There's nothing quite like the interactive medium of a video game that makes you examine your own choices and beliefs. And when it comes to politics, there's often a disconnect between ideology and lived experience. My favorite thing about DA was always the fact the it tried to bridge the two. Whether it's showing that various individuals in similar circumstances can have completely different ideologies, or it can be to explore what happens to individuals and their experiences after reshaping the world according to the player's ideology. That bridge, albeit implicit, has been formative in the way I think about my own world. When it comes to the lore and world building, it demands the player to use critical thinking, much like a historian might, to make sense of it. And I did end up feeling like I needed to make sense of the world to make my choices.
Even though DA has argued both sides, it does it incredibly well. The arguments it presents come from character perspectives that makes sense in the universe, and it makes it all feel real. I think a lot of credit should go to origin's writers for providing those arguments. It feels like the writers talking amongst themselves trying to hash out what each action means for the world and to eachother using the NPCs, and in the spaces of these discussions, I get to reflect on where I agree and disagree and what that means for me as a player. The experience reminds me of me watching Contrapoints videos in which she has a conversation with various parts of her own beliefs about her gender identity, and engaging with her inner-discourse lead me to a deeper understanding of my own identity.
That's the true value of arguing both sides. It lets the audience decide for themselves without being prescriptive. And while it does demand the audience construct their own reasons and values to explain their choices, it also provides a window into possible viewpoints that the audience might or might not agree with. And not in a judgmental way. That process shows how one character may arrive there, not through insanity or stupidity, but through various circumstances and experiences.
DA's goal was always to challenge the player. That isn't to say that there's no bias, or a particular perspective that the writers are coming from. But the point is that it opens a space for exploration. It takes a certain kind of person to be able to do that without falling into the hole of appearing contrarian or troll-ish. And to some extent the writers themselves had to treat each argument with equal respect and legitimacy to display its outcomes in the game according to the rules of the world rather than their own ideals. And that itself is not easy. It doesn't surprise me that that world view and capacity disappears when the series changed hands.
And underlying all of that is a philosophy about how individuals operate, and how they operate when they come together into groups of individuals (many different words to say power and hierarchy). And that underlying philosophy is what resonated with me so much with over time. It's very compassionate to be able to hold space for these other perspectives. Not only rare to see due to the complexity required to show it, but easy to lose and difficult to gain back once you've lost it. And at this moment in the history of DA, we have lost it.

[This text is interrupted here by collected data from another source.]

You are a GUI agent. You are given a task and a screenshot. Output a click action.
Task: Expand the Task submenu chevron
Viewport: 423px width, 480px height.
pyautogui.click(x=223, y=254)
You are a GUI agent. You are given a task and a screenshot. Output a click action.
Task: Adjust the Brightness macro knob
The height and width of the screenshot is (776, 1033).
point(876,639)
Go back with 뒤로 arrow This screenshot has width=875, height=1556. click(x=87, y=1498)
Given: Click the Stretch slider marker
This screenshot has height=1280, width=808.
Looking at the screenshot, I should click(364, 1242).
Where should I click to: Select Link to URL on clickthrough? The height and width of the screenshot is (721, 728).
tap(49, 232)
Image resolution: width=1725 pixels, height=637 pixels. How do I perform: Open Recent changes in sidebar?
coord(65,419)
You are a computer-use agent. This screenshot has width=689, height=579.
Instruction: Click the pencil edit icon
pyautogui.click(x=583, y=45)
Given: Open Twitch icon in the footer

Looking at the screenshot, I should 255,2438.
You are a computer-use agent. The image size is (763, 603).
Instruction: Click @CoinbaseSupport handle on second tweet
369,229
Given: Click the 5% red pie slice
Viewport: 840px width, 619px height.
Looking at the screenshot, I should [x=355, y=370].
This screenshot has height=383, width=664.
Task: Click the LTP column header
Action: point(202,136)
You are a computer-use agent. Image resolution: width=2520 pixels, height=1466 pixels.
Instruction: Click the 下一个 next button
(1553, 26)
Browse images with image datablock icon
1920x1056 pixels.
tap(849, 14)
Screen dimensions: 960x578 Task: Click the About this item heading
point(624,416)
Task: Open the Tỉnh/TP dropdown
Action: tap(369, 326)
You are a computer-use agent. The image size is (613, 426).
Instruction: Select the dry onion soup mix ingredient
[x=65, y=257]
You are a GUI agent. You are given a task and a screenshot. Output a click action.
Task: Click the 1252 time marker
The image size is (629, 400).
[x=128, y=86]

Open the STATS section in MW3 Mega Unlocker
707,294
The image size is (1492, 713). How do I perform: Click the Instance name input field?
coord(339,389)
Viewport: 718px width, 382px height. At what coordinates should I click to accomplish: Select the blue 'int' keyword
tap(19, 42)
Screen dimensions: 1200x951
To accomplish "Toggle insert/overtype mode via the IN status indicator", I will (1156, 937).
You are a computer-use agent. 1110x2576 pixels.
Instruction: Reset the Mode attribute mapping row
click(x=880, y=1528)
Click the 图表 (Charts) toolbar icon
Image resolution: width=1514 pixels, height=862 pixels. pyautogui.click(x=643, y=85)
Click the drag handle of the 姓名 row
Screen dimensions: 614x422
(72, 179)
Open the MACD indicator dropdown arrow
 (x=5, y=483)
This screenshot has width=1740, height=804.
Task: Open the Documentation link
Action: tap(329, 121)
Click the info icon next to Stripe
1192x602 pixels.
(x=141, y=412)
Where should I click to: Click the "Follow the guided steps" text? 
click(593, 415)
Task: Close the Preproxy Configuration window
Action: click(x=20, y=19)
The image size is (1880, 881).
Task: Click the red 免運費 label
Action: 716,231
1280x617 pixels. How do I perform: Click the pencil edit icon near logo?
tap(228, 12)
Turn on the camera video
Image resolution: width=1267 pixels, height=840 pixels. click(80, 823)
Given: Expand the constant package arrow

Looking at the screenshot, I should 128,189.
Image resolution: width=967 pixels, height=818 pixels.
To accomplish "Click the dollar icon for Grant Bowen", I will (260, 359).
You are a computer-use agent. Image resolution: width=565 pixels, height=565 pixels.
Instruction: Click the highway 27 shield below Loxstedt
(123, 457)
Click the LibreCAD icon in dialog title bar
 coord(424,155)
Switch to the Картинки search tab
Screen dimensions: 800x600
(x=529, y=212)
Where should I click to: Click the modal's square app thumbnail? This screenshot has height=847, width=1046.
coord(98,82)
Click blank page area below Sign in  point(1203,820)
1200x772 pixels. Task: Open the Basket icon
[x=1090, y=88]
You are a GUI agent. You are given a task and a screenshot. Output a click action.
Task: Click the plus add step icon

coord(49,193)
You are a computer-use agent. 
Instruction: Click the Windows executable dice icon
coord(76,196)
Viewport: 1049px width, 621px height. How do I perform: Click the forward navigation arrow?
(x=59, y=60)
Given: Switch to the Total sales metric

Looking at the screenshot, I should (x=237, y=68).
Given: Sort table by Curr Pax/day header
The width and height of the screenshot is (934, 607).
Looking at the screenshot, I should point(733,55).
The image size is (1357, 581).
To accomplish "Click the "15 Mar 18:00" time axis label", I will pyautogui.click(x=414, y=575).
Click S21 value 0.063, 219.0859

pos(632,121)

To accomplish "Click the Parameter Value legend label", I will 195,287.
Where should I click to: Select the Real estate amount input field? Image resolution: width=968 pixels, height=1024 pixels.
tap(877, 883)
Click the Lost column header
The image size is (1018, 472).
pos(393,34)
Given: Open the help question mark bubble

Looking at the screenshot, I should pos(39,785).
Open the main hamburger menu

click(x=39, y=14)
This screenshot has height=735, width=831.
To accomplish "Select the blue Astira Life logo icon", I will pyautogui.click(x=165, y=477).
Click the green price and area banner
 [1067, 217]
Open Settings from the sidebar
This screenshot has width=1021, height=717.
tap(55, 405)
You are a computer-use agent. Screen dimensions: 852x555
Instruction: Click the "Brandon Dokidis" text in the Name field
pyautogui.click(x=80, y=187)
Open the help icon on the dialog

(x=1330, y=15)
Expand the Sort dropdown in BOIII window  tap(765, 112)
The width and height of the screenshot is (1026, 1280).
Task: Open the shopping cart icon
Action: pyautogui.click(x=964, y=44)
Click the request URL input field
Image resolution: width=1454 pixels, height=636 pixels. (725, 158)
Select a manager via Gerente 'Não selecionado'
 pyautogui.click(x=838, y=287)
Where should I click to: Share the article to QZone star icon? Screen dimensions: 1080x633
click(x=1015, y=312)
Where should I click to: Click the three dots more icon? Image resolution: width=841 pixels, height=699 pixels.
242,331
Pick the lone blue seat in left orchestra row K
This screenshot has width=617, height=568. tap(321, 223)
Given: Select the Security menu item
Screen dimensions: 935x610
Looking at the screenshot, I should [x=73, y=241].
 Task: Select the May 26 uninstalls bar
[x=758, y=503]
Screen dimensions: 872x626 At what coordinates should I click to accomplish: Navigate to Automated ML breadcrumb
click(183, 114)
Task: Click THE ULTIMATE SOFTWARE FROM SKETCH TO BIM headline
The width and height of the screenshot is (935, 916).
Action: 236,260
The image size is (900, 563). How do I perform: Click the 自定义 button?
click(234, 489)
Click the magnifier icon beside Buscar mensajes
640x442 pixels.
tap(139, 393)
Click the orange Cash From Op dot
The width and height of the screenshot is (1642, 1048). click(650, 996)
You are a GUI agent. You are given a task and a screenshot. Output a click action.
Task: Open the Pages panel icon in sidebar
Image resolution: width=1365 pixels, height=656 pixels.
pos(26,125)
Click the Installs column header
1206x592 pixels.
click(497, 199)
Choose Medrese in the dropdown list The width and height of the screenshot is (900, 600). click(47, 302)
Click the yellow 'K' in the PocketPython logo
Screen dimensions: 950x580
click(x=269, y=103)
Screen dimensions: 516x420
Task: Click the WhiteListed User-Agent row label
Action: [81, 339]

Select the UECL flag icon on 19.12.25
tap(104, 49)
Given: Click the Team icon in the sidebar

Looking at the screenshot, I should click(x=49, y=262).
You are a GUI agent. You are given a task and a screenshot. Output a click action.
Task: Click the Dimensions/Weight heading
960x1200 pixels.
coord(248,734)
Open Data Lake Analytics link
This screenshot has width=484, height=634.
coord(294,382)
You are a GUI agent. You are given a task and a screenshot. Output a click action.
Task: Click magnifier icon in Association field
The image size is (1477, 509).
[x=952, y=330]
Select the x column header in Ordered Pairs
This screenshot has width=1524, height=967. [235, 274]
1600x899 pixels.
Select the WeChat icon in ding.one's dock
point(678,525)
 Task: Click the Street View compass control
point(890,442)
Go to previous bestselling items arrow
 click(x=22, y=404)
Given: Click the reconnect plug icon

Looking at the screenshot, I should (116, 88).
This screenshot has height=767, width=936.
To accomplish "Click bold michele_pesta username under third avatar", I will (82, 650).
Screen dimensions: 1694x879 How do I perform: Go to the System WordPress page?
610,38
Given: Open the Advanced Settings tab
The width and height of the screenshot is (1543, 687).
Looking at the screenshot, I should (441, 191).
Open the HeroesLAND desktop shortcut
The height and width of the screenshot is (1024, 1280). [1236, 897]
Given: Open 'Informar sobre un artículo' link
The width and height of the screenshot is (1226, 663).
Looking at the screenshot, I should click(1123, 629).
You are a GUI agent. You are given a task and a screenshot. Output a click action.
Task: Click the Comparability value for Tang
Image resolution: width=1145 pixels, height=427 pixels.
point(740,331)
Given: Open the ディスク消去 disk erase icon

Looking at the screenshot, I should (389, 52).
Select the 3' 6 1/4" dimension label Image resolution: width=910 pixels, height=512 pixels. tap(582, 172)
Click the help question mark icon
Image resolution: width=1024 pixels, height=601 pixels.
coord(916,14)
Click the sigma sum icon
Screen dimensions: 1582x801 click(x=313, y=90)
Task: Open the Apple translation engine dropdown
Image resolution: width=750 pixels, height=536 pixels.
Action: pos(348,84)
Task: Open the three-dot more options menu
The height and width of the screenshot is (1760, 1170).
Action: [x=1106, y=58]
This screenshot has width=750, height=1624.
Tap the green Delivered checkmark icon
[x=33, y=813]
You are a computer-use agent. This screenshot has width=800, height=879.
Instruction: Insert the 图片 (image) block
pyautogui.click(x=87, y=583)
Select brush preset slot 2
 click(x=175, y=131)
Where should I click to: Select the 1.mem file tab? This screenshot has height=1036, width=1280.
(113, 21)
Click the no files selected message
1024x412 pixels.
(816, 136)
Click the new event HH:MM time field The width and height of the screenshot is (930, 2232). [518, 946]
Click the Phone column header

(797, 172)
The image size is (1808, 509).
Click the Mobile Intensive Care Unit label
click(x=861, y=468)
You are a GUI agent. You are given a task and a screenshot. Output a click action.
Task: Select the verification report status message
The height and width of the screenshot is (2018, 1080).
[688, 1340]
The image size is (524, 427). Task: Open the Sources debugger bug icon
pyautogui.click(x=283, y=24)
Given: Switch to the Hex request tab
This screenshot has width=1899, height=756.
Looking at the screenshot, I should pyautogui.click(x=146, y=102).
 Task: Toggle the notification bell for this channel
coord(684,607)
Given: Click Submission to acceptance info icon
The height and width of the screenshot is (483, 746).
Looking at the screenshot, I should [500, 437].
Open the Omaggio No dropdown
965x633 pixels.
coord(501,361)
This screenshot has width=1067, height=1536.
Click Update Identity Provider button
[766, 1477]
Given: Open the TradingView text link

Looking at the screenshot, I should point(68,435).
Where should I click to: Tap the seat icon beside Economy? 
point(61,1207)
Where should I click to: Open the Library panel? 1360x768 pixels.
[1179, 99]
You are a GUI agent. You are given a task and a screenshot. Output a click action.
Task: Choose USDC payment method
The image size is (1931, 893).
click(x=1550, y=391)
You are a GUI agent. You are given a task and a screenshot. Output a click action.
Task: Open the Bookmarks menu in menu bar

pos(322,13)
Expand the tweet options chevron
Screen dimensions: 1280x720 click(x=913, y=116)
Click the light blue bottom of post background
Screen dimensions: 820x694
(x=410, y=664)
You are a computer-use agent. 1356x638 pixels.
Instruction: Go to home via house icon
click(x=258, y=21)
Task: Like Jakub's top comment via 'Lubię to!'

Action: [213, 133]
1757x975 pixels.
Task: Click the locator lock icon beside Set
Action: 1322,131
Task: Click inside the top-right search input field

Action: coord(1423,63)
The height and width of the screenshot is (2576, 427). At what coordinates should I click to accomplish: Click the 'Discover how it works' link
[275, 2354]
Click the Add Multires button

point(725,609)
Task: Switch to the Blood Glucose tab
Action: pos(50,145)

In some ways, I think the timing of this happening Makes Sense. We live in a tumultuous time where reality is uncertain and volatile due to the nature of new modes of information exchange. We see all kinds of people sharing things on social media that could easily be interpreted as lived experience or disinformation. And more than ever, our shared reality is being shattered into a million pieces by personalized content. (I too have felt the "we live in parallel universes" thought creeping up on me). In this chaotic environment, we Need the psychological comfort of certainty, of knowing what the world is like. The easiest and most familiar way is to find an authoritative voice and trust that single voice as the guiding star. That voice is only strengthened by others' agreement, and we contribute to this strengthening with our own psychological needs for certainty and stability. And we become resistant to dissent and critical analysis, because the amount of information to sort through gets very overwhelming very quickly.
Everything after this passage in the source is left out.